WORK TO COMPLETE -> Copy out, from the entries below, each line that holds the string "text".

DATA FOR THIS TASK ->
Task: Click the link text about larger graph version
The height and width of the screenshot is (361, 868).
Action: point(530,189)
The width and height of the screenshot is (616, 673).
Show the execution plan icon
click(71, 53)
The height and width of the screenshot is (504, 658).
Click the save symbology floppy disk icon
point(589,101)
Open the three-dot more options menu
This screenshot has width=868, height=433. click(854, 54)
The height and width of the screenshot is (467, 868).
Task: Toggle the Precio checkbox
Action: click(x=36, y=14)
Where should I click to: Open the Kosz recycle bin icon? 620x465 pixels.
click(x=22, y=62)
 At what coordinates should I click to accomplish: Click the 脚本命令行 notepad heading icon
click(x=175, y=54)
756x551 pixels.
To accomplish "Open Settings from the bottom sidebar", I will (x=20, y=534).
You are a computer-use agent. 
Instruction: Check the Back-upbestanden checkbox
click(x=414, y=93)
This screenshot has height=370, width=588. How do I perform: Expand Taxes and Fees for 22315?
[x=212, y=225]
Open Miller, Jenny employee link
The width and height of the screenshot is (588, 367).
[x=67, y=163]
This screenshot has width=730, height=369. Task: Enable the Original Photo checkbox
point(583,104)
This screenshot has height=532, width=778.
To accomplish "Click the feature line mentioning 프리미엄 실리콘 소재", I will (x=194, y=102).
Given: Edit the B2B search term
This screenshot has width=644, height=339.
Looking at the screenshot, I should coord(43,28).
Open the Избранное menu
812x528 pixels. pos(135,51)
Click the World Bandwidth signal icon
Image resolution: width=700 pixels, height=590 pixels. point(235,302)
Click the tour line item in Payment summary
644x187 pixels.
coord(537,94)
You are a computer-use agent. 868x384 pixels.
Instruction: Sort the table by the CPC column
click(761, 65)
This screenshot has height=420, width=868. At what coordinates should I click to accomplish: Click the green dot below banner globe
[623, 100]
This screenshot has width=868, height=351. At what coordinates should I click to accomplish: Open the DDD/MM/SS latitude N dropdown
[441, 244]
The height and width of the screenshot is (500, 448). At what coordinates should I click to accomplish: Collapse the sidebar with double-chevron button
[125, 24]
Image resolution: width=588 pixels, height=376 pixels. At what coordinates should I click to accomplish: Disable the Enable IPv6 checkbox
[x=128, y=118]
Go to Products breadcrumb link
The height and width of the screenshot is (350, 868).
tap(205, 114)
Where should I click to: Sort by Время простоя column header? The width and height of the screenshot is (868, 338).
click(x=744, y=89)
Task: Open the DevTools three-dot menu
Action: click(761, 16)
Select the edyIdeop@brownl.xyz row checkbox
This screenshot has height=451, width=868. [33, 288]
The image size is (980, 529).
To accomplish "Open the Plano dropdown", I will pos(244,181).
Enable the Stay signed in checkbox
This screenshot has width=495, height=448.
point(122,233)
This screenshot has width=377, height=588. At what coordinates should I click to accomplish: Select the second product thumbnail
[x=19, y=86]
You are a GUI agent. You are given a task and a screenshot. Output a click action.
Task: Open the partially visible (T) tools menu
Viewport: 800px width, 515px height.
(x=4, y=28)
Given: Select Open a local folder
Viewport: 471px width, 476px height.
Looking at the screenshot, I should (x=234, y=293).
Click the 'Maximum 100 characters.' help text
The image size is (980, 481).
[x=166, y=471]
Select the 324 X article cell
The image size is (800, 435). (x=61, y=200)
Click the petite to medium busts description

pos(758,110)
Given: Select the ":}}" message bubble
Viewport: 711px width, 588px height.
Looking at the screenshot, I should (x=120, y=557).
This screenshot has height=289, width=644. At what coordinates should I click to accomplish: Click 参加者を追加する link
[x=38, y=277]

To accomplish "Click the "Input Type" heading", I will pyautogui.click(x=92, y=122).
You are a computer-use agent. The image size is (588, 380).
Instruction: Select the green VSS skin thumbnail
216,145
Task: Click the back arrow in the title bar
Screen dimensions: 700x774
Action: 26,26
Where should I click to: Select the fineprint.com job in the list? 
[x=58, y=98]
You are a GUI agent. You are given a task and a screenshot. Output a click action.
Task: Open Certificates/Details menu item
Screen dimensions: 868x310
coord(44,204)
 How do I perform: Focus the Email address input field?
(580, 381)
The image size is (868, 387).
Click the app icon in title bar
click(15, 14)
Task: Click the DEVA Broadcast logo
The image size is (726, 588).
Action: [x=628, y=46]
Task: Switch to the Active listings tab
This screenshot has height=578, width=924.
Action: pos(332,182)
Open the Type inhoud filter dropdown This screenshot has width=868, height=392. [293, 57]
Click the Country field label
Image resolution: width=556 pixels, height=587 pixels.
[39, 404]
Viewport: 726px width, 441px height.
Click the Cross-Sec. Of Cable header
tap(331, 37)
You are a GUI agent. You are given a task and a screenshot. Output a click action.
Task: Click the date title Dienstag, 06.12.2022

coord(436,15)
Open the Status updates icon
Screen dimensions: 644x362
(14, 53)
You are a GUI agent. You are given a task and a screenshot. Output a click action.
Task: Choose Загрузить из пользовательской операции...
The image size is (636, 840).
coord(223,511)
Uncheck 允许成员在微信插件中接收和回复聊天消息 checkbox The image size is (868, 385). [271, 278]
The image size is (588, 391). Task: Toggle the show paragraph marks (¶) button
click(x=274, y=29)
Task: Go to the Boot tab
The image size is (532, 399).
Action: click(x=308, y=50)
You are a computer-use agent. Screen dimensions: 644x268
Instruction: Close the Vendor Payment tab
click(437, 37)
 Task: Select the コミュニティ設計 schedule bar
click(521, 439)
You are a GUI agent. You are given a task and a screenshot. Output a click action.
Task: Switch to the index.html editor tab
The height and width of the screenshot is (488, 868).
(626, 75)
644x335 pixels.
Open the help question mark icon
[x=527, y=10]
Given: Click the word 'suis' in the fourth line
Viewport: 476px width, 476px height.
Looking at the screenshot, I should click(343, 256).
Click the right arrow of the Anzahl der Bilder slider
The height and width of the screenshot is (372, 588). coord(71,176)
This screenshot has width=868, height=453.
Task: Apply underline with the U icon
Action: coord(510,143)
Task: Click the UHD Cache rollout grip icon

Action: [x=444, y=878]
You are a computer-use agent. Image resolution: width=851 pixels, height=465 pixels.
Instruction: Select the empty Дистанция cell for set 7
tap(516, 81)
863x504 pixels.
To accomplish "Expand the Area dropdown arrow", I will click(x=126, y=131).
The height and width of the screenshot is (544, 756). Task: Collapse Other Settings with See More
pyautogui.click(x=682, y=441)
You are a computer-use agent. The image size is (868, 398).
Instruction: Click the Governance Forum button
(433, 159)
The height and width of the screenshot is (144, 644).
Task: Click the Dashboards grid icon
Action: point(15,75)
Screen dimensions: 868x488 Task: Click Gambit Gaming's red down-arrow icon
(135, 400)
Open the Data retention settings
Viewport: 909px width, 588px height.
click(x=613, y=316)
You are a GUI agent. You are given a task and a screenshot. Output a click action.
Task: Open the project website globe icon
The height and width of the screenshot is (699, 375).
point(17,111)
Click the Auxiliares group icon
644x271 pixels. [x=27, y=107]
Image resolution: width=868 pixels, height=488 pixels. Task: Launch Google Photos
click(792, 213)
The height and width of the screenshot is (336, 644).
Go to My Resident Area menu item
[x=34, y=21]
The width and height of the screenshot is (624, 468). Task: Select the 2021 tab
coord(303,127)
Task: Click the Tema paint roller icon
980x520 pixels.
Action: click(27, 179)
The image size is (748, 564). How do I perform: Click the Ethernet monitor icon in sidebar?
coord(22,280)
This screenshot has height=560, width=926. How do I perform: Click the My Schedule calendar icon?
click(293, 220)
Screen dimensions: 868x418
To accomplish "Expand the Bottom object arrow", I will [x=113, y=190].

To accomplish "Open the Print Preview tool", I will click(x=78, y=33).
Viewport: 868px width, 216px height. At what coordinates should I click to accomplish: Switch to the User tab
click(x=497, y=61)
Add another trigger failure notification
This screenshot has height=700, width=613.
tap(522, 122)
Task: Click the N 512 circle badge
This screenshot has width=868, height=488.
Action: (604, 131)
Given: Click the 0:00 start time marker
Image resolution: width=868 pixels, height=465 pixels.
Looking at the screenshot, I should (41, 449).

ANSWER TO THE EXERCISE ->
Task: Click the link text about larger graph version
Click the 'Maximum 100 characters.' help text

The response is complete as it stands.